## [EXERCISE DESCRIPTION]
Copy out the rows from the very first line down to the line that contains "[x=713, y=386]", with both of those lines included.

## [SUPPLIED MATERIAL]
start
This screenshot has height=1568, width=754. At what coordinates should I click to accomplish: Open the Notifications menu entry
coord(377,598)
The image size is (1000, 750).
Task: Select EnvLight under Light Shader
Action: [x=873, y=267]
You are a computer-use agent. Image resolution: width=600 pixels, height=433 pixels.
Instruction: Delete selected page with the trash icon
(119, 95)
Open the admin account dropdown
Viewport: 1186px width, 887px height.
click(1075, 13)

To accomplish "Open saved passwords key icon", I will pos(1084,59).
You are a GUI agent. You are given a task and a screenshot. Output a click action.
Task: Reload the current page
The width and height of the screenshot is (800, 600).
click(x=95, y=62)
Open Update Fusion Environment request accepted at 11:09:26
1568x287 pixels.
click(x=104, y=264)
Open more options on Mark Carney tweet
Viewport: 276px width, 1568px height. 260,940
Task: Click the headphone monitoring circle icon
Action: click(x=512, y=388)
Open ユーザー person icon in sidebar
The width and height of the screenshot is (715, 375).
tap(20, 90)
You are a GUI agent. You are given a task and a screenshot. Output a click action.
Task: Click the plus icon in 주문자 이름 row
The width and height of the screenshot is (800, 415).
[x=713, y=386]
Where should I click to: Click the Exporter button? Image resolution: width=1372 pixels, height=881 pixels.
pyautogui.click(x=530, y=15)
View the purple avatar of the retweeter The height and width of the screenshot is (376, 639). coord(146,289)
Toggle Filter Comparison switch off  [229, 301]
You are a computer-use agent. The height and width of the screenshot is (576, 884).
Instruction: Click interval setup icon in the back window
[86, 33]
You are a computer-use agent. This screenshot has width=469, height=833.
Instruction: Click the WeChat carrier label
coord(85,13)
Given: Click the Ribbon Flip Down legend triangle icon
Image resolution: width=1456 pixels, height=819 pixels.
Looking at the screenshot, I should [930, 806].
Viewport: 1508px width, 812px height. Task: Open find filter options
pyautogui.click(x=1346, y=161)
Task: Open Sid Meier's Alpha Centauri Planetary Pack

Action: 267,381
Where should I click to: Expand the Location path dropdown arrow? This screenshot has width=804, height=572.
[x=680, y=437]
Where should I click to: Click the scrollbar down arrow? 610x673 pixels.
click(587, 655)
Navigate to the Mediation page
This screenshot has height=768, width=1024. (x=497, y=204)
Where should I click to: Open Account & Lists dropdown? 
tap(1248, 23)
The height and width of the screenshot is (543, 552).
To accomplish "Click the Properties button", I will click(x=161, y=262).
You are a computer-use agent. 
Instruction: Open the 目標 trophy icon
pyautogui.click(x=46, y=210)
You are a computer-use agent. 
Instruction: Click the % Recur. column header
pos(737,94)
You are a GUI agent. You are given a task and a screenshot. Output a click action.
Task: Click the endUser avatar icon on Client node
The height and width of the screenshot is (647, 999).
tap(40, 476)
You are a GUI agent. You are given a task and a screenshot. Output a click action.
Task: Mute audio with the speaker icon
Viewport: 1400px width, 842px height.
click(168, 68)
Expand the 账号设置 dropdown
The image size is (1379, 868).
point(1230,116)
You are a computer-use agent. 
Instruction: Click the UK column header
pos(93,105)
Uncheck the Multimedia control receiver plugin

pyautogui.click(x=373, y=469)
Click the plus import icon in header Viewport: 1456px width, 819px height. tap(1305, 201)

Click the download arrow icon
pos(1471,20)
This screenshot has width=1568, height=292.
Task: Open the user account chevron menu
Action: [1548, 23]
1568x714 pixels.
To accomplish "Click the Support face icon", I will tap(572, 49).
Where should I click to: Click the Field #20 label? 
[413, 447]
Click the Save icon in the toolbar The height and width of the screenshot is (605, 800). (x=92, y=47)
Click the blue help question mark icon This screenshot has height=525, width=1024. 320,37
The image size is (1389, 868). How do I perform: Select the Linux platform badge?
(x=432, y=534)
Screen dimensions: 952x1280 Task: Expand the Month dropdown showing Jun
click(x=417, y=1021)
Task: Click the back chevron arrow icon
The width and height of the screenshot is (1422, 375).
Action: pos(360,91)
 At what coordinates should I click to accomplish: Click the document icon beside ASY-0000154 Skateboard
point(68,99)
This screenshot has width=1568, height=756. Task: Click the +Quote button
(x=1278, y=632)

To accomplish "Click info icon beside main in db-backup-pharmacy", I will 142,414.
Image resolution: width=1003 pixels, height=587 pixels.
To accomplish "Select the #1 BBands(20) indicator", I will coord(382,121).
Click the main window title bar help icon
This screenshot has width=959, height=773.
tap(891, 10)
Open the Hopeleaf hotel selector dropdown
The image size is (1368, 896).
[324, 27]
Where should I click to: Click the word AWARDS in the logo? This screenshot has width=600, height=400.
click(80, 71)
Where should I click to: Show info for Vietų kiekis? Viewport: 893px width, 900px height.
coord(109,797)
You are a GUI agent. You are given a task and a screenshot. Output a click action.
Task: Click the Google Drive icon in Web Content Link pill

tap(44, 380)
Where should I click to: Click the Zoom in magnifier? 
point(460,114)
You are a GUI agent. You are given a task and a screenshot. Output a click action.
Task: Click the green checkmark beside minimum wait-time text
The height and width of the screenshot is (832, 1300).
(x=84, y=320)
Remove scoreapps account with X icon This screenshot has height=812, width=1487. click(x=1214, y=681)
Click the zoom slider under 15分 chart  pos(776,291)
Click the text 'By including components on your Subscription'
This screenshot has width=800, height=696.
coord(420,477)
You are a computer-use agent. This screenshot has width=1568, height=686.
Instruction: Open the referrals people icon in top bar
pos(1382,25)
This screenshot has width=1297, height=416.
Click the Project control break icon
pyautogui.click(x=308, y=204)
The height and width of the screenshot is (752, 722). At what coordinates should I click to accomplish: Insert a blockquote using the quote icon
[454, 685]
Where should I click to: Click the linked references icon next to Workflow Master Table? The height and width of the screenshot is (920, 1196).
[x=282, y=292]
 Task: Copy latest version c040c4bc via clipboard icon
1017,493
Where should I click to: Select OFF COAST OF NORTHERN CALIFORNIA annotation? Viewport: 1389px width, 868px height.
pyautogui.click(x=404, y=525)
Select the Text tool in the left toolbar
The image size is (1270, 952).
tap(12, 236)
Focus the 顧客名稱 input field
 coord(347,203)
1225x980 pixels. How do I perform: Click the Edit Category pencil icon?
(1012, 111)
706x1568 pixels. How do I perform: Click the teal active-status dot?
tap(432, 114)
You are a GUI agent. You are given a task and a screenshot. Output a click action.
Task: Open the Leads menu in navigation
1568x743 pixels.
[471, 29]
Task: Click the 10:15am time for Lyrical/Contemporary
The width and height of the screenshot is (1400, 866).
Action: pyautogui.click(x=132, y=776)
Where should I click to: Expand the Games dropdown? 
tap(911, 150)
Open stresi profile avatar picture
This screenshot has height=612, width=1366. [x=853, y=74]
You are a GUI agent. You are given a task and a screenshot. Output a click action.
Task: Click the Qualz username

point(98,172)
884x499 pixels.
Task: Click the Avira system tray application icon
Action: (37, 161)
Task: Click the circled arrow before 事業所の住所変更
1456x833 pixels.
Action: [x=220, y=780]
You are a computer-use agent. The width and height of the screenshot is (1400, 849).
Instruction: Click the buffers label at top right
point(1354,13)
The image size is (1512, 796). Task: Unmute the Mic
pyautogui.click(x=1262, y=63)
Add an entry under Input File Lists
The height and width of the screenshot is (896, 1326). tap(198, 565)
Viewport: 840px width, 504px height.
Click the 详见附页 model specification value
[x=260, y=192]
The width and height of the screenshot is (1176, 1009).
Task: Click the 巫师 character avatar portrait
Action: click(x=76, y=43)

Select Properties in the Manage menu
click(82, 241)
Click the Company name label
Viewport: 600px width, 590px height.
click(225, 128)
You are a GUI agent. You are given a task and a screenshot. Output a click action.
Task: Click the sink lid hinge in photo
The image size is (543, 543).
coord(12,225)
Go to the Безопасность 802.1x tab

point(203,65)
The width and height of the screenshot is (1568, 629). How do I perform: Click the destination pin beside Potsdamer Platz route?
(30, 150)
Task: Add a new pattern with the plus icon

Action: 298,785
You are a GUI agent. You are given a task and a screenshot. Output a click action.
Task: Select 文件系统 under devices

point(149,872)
end
## [TASK ANSWER]
This screenshot has height=1568, width=754. At what coordinates should I click to accomplish: Open the Notifications menu entry
coord(377,598)
The image size is (1000, 750).
Task: Select EnvLight under Light Shader
Action: [x=873, y=267]
You are a computer-use agent. Image resolution: width=600 pixels, height=433 pixels.
Instruction: Delete selected page with the trash icon
(119, 95)
Open the admin account dropdown
Viewport: 1186px width, 887px height.
click(1075, 13)

To accomplish "Open saved passwords key icon", I will pos(1084,59).
You are a GUI agent. You are given a task and a screenshot. Output a click action.
Task: Reload the current page
The width and height of the screenshot is (800, 600).
click(x=95, y=62)
Open Update Fusion Environment request accepted at 11:09:26
1568x287 pixels.
click(x=104, y=264)
Open more options on Mark Carney tweet
Viewport: 276px width, 1568px height. 260,940
Task: Click the headphone monitoring circle icon
Action: click(x=512, y=388)
Open ユーザー person icon in sidebar
The width and height of the screenshot is (715, 375).
tap(20, 90)
You are a GUI agent. You are given a task and a screenshot. Output a click action.
Task: Click the plus icon in 주문자 이름 row
The width and height of the screenshot is (800, 415).
[x=713, y=386]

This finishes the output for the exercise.